Jitters is a homegrown farcical romp. Set in the 1970s, David French delves into the backstage and onstage realities faced by all in the nuclear theatre family. From zany actors trying to make a living as an 'artist' to the directors and stage managers that shape the show into fruition, everyone experiences the powerful jitters that bring us to our knees. Nothing is left untouched or unexplored in this romping three hours of anticipation, excitement and time-ticking turmoil.
The show is all about life in the theatre family. We open to the rehearsal of The Care and Treatment of Roses, an ambitious new Canadian play written by Robert (Mike Ross). Conflict quickly arises between Broadway starlet Jessica (Diane D'Aquila) and the leading Canadian-based, Patrick (Geordie Johnson), breaking the illusion and propelling us right into reality. Fuelled by Phil's (Oliver Dennis) inability to remember his lines and direction, the inner anxieties and fears are quickly featured in the most comical and powerfully written way possible.
Jitters then jumps between the onstage and backstage feuds of this theatre family as they quarrel with the opportunity to make it to Broadway. The diverse sub-plots between the play's director, George (Kevin Bundy), stage manager Nick (Jordan Pettle) and budding young actor Tom (Alex Furber) are so complex that they cannot simply be summed up in one linear plot. If you've been part of any production, Jitters sends you right back into the backstage drama that only theatre artists can have the pleasure and agony of experiencing.

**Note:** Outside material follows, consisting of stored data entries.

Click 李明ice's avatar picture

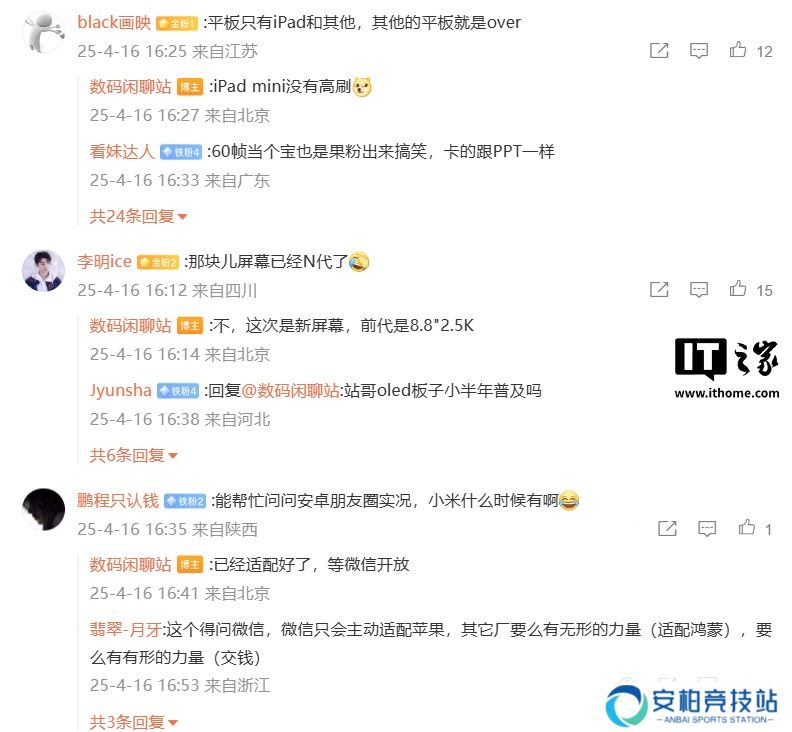pos(43,271)
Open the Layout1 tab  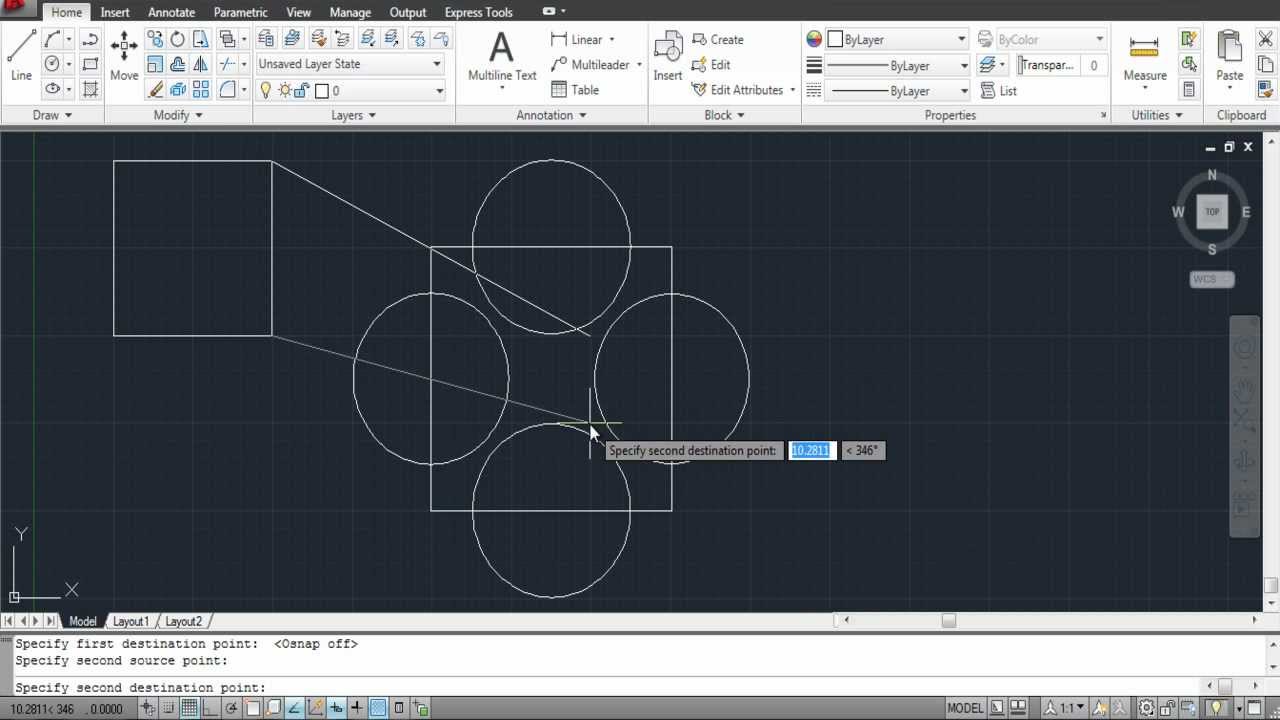(131, 621)
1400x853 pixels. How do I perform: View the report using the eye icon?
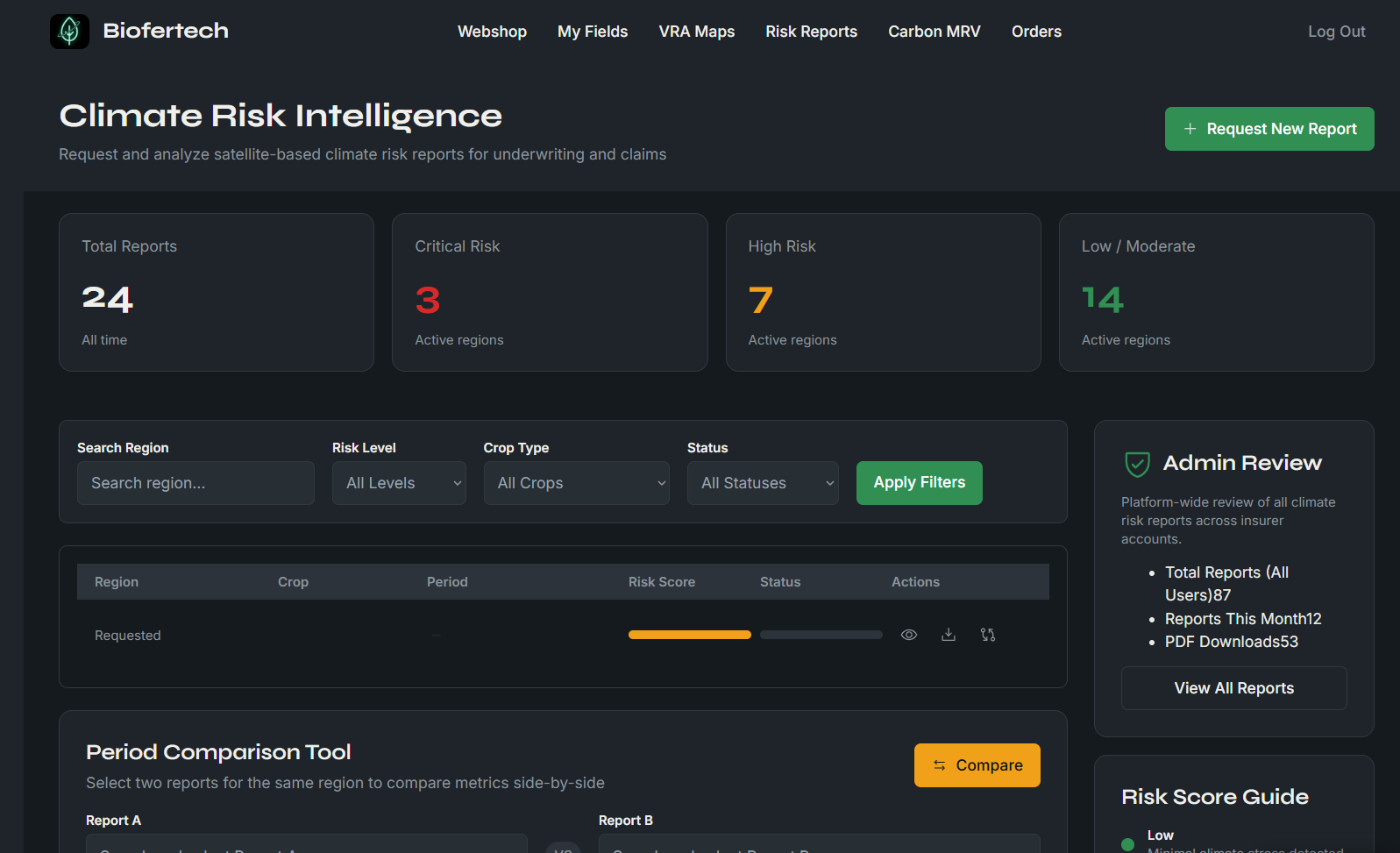909,635
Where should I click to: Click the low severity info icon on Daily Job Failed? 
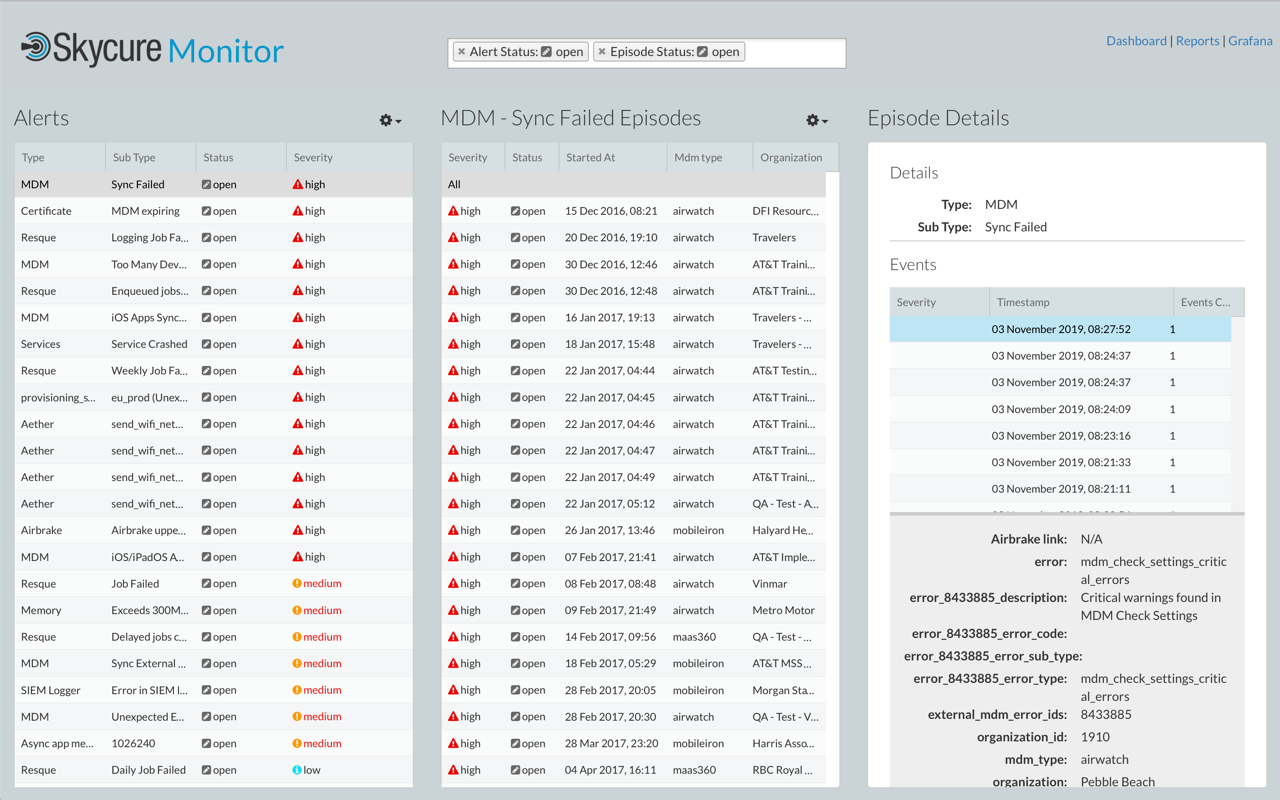(298, 769)
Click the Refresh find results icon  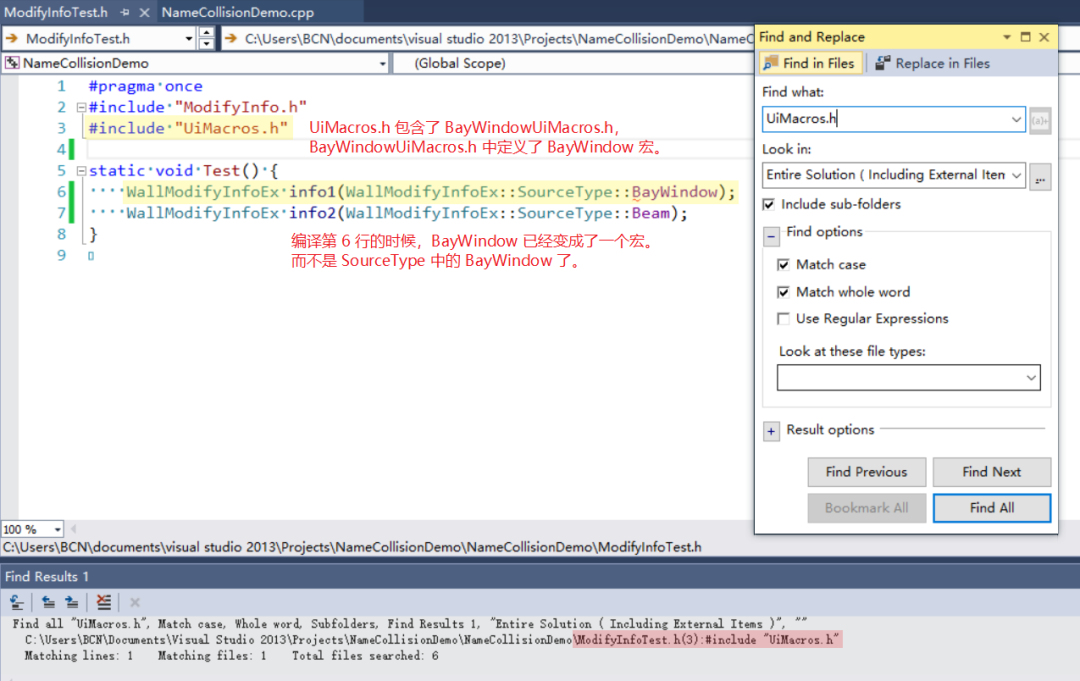click(x=16, y=602)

From the front-of-house manager, Susi (Sophia Walker) to the assistant stage manager Peggy (Sarah Wilson), all performers succeed in providing a truly relevant and gut-wrenching performance. Diane D'Aquila portrays an archetypal diva trying to make a comeback, powerfully taking the stage and demanding attention at all times. Oliver Dennis' neurotic and comical anxiety fuels the tensions faced between the wings and green room as we eagerly await for his return. Mike Ross delves into the playwright's vulnerability, both emotionally and physically as he rips off his pants and slips a little too much.
The production's design is a standalone reason for success. Patrick Clark's set and costume design transports audiences into the smoke-filled theatre life of the 1970s. All elements are harmonized and send us back in time with chic and glamorous detail. Accompanied by Bonnie Beecher's lighting design, the experience is all-too-real.
Jitters is a celebration of life in the theatre. Although slightly predictable, there is never one moment during this production that disengages you from the comical realities faced. Audiences will feel for the characters, laugh at their insecurities, and empathize with their woes in this revival that continues to live on with actors and audiences worldwide.